» PROVIDED MATERIAL
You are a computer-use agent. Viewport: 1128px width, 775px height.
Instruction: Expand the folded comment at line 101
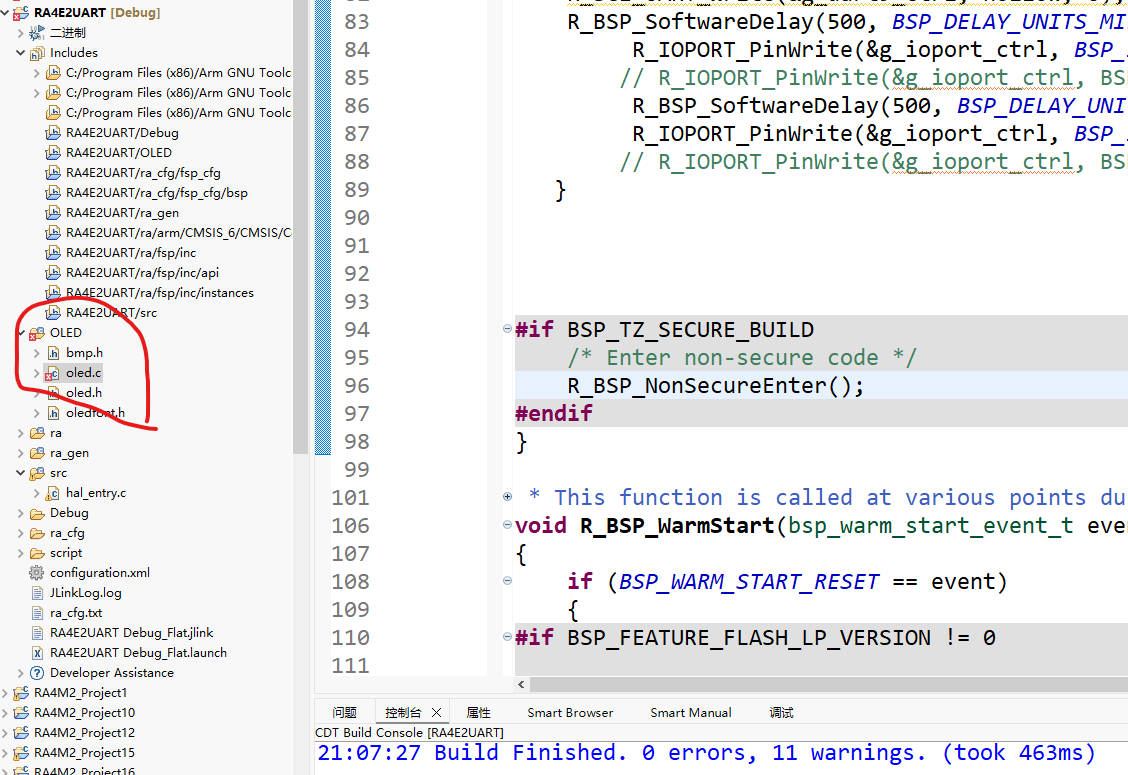(507, 497)
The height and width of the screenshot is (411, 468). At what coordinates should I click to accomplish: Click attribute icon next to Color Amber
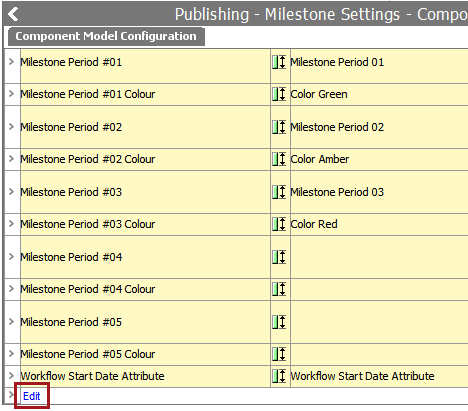click(x=279, y=159)
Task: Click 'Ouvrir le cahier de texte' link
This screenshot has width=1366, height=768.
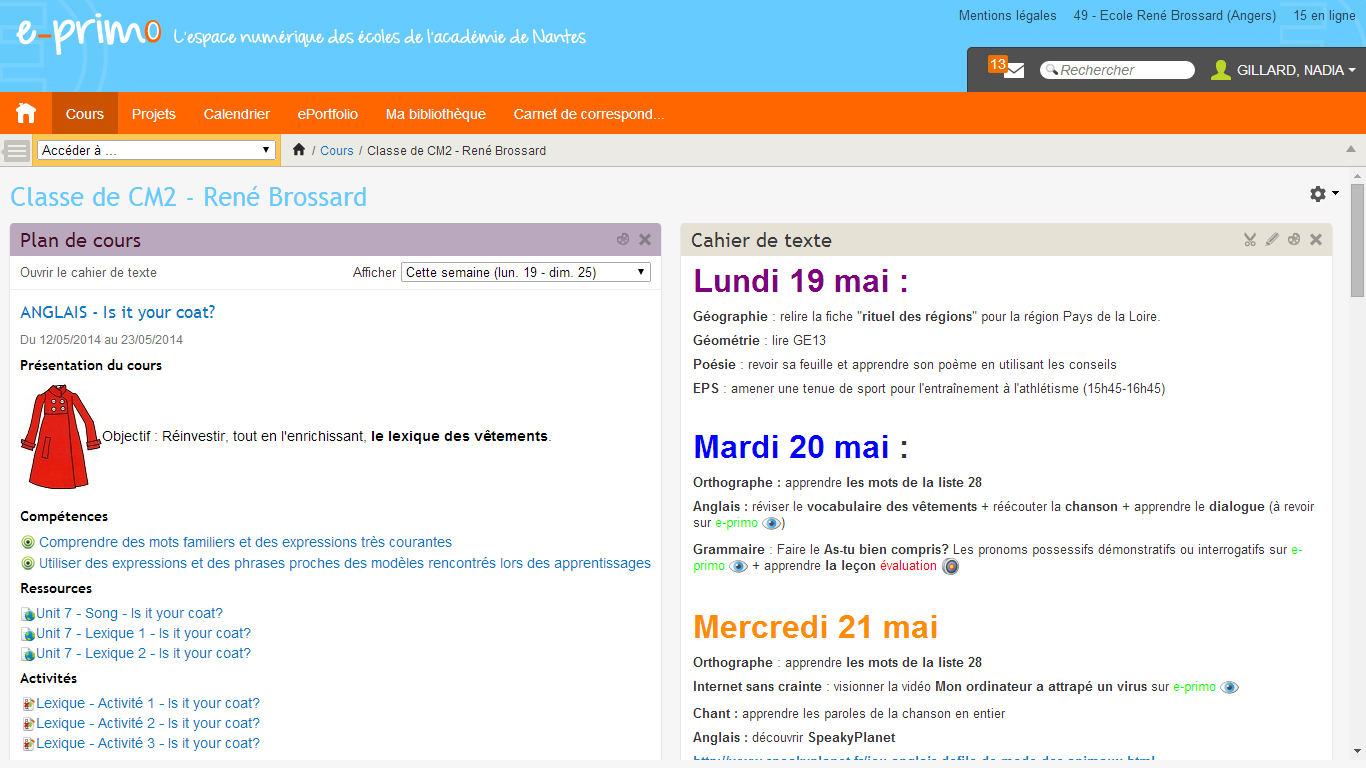Action: coord(88,272)
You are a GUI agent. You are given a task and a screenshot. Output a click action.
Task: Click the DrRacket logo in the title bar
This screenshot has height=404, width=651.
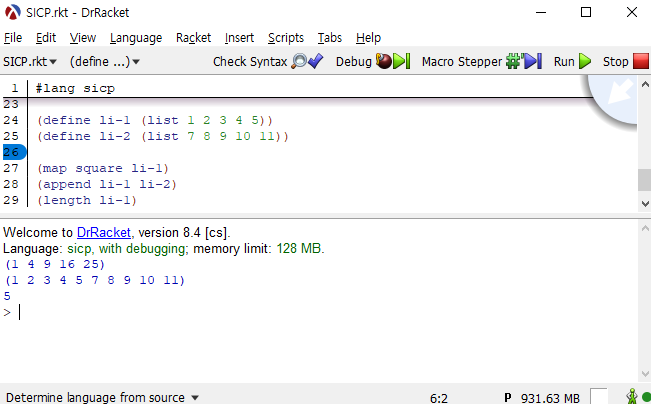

» TASK DESCRIPTION
Make a copy of each line in the records that has the word "agent".

» TASK ANSWER
You are a computer-use agent. Viewport: 1128px width, 775px height.
You are a GUI agent. You are given a task and a screenshot. Output a click action.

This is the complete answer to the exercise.